◆ TASK INPUTS ◆
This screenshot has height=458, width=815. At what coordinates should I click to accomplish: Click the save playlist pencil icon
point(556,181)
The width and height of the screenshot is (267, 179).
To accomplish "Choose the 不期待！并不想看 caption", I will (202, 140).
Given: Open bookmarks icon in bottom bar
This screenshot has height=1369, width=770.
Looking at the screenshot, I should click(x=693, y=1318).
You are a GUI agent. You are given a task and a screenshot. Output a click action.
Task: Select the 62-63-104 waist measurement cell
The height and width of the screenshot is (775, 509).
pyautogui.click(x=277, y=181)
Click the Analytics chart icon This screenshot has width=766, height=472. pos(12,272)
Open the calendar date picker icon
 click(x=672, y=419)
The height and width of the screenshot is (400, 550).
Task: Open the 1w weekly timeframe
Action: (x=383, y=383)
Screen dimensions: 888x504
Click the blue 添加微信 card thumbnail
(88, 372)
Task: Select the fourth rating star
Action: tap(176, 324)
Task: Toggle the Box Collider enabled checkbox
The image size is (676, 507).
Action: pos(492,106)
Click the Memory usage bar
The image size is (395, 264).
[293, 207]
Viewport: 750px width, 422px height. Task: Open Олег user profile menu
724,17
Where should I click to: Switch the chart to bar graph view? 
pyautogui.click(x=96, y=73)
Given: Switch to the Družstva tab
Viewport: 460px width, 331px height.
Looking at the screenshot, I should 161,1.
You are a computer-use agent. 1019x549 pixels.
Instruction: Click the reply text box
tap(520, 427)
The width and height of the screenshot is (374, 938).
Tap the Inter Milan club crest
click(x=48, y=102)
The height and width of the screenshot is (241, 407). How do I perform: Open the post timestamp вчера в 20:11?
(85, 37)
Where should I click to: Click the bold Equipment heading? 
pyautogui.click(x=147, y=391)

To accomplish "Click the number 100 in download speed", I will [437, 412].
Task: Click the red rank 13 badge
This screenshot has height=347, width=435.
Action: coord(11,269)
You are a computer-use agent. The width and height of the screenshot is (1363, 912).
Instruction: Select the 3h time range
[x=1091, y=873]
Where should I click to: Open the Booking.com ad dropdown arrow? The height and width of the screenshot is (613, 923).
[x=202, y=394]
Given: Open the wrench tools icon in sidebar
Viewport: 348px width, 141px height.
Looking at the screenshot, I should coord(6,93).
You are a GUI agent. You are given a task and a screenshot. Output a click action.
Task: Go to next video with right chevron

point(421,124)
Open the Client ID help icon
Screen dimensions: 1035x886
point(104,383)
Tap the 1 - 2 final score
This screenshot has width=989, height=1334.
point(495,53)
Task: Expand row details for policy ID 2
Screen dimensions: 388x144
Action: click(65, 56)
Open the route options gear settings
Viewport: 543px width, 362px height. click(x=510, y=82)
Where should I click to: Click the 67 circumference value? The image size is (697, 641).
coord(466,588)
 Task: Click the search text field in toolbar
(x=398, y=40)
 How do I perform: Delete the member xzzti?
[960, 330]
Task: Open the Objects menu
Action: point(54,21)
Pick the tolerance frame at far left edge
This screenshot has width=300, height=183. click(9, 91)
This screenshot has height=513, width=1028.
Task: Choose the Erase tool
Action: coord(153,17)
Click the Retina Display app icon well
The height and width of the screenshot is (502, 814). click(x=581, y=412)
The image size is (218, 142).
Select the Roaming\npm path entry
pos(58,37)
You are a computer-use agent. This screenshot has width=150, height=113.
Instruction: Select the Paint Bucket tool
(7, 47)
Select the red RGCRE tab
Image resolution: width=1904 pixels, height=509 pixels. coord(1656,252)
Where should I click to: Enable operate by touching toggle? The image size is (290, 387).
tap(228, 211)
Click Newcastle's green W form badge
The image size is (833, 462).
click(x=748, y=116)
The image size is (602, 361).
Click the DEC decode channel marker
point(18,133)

◆ THE PROBLEM ◆
Please find all lines of the entries that hold the string "computer" and copy them.

◆ SOLUTION BELOW ◆
You are a computer-use agent. 1019x549 pixels.
You are a computer-use agent. The width and height of the screenshot is (1363, 912).
You are a computer-use agent. This screenshot has width=150, height=113.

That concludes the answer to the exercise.